Process the brain cancer data
This file shows how to reshape the New Mexico brain cancer data from the R package rsatscan (Kleinman 2015) to a format suitable for the scanstatistics package.
We begin by loading the needed packages and the data, which comes as these three data frames:
-
NM_cas
: contains the number of cancer cases per year, county, age group, and sex. Two counties are missing from this data frame:- Cibola: this county was split from Valencia in 1981, so cases in Cibola have been counted to Valencia in the data. Cibola is not present in the data frames below either.

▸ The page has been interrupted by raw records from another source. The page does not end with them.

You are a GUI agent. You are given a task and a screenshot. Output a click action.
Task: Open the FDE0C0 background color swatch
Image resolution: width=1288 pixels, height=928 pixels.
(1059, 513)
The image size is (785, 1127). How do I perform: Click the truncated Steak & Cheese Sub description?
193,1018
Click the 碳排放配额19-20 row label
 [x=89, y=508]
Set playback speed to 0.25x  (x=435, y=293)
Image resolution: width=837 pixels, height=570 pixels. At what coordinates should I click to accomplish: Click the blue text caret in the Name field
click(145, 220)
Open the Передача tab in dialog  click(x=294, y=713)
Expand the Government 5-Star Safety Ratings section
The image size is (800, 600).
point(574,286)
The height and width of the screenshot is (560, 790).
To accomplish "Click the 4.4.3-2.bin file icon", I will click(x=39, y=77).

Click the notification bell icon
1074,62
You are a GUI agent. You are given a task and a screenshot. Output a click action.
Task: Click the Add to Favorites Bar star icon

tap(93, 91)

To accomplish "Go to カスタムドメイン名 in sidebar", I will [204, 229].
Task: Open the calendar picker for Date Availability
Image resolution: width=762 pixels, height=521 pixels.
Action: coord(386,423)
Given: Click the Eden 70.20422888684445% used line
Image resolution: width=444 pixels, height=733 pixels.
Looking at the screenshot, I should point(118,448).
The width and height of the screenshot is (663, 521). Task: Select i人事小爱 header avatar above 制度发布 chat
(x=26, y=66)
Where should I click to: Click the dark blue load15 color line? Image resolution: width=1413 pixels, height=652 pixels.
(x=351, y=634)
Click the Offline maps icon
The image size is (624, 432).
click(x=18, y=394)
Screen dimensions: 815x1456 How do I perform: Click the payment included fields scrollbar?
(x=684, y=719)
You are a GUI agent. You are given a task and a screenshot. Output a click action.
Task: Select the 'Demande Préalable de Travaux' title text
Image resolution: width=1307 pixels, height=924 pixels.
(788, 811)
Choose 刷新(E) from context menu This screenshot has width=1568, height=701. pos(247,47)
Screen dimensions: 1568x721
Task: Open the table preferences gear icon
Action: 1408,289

- Harding: this county is present in the two other data frames. We will replace the case values in Harding with 0, which is the assumed number of cases since this county has such a small population.
-
NM_pop
: with the exception of Cibola county, this data frame contains the population count for all counties, age groups, and gender category in the years 1973, 1982, and 1991. -
NM_geo
: contains the longitude and latitude of each county’s seat (administrative center). Since the coordinates provided by thersatscan
package is not in the needed format, we will grab the coordinates from this Wikipedia article instead, and replace this data frame.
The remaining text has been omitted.